Comme c’était bon de se sentir en vie ! Comme c’était bon d’être seule avec ma famille sur cette plage immense et magnifique. Était-ce cette ambiance d’un calme étrange qui y régnait à la veille du débarquement de Normandie ? Ce devait être agréable, d’habiter sur cette côte, à l’époque. Sans doute le seul lieu tolérable dans cette France occupée.
Quoique.
Paris aussi, devait être de toute beauté.
Paris la belle.
Paris l’indomptable.
Fluctuat nec mergitur.
On le voit bien, d’ailleurs, dans les films de guerre. À Paris, sous l'Occupation, il y avait une forme de légèreté. On chantait la liberté, on dansait la liberté, on riait la liberté dans les robes à fleurs des jeunes femmes et sous les bérets bancals des titis, alors qu'on n'était en fait pas totalement libre ! Mais pour moi c'est ça, Paris. C'est là où tout est possible.
Paris est une fête.
Paris me manque. Paris.
Ville lumière.
Bergère, ô Tour Eiffel, le troupeau des ponts bêle ce matin, chantait le grand Guillaume, lui aussi emporté par une pandémie, en 1918, dans le VIIème arrondissement de Paris, lorsque la grippe espagnole a eu raison de son génie.
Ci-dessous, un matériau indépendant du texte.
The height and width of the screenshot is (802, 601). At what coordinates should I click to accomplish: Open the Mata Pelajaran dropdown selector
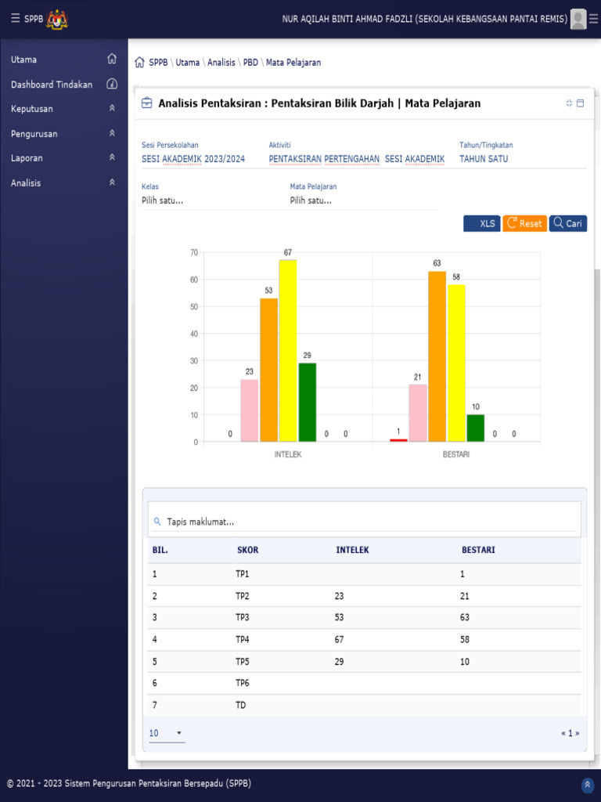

Je m’impose une minute de silence cérébral pour Apollinaire. Je m’assois sur le sable et je médite.
La méditation est devenue une composante vitale de ma vie. Je suis une personne à fleur de peau. Je me laisse souvent trop déborder par les divers sentiments de révolte, de colère et de consternation que fait naître en moi la médiocrité du monde.
Et je le sais bien. Je le sais bien, que ma colère est toujours saine et légitime. Mais ma colère, c’est moi, qu’elle empoisonne. Bien plus que les autres. Hier, par exemple, avec mes innombrables obligations, j’ai oublié de méditer, et je me rends compte a posteriori que j’aurais dû faire abstraction de la visite de cette “voisine”.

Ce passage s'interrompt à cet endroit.